FreedomEclipse said:


> time to buy a delid' kit



now oki, that pic is like no no no x_x

but i guess that's how the track goes.


----------



## Buff Hamster (Aug 13, 2013)

I was under the impression that i7 performed the same as i5 for gaming.

Interesting how the i7 does perform better with some titles.

Does this also apply to ivy bridge or is it only haswell that has an improvement for i7 over i5?


----------



## erixx (Aug 13, 2013)

20 years gaming and i didn't ever heard about "MOBA" games.. 
Maybe it means Massive Online Beerdrinking Alchoholics?????


----------



## FireKillerGR (Aug 13, 2013)

Buff Hamster said:


> I was under the impression that i7 performed the same as i5 for gaming.
> 
> Interesting how the i7 does perform better with some titles.
> 
> Does this also apply to ivy bridge or is it only haswell that has an improvement for i7 over i5?

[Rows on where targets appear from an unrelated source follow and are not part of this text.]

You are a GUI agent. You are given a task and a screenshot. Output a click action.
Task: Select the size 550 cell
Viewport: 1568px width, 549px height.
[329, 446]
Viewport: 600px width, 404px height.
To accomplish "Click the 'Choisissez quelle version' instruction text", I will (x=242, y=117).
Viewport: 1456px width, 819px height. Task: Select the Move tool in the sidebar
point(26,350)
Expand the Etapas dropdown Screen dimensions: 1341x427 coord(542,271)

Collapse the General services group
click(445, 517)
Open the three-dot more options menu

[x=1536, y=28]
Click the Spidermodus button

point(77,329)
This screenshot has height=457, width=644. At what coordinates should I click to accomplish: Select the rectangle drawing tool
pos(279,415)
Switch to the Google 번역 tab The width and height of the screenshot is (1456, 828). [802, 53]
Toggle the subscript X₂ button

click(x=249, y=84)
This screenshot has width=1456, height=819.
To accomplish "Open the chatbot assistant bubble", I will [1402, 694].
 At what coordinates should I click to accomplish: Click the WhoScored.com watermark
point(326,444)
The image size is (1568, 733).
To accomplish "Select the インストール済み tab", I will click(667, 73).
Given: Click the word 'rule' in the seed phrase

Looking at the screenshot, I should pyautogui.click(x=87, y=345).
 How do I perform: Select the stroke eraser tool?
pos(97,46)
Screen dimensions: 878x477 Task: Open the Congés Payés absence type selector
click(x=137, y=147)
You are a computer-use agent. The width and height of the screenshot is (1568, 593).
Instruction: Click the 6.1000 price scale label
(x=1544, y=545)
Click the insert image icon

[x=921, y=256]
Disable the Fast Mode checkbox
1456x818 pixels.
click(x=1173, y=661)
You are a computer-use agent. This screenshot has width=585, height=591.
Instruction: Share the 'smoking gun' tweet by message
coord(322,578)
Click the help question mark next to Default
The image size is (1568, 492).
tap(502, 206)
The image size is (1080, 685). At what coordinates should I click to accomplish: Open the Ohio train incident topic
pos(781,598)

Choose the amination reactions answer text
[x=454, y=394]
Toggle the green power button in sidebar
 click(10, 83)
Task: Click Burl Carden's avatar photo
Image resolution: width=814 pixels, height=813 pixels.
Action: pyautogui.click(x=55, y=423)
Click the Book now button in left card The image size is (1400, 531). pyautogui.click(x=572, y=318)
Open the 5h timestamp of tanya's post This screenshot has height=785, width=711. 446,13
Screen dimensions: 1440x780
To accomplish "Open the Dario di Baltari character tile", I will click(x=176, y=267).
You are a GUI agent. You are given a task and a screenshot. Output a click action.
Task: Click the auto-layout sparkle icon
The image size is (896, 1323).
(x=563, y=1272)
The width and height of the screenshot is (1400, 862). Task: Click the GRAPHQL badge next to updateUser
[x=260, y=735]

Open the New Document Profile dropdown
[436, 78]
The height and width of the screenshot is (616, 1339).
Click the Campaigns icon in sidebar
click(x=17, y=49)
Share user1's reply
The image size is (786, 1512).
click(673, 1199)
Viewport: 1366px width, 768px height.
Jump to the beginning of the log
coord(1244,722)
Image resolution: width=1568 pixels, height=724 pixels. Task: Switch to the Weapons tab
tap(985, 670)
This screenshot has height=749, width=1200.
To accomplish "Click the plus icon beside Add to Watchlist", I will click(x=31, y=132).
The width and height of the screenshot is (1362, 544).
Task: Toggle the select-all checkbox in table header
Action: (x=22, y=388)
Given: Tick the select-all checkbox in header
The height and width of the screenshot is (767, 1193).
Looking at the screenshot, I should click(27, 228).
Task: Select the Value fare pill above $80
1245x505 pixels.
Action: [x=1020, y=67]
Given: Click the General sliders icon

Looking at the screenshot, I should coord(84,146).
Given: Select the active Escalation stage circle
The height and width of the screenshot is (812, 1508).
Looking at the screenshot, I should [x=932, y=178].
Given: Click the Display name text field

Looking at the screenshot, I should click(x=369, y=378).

To say the truth, I dont really know, cause I havent tested BF3 on Ivy cpus 



erixx said:


> 20 years gaming and i didn't ever heard about "MOBA" games..
> Maybe it means Massive Online Beerdrinking Alchoholics?????



LOL, Riot calls it MOBA


----------



## Ed_1 (Aug 13, 2013)

I am little confused with top temp graph , Are all the CPU done with the Prolimatech Megahalem ?
Cause I can see the 4770k/4570k being warm but 3570k seems real hot , even stock speeds .


----------



## FireKillerGR (Aug 13, 2013)

Ed_1 said:


> I am little confused with top temp graph , Are all the CPU done with the Prolimatech Megahalem ?
> Cause I can see the 4770k/4570k being warm but 3570k seems real hot , even stock speeds .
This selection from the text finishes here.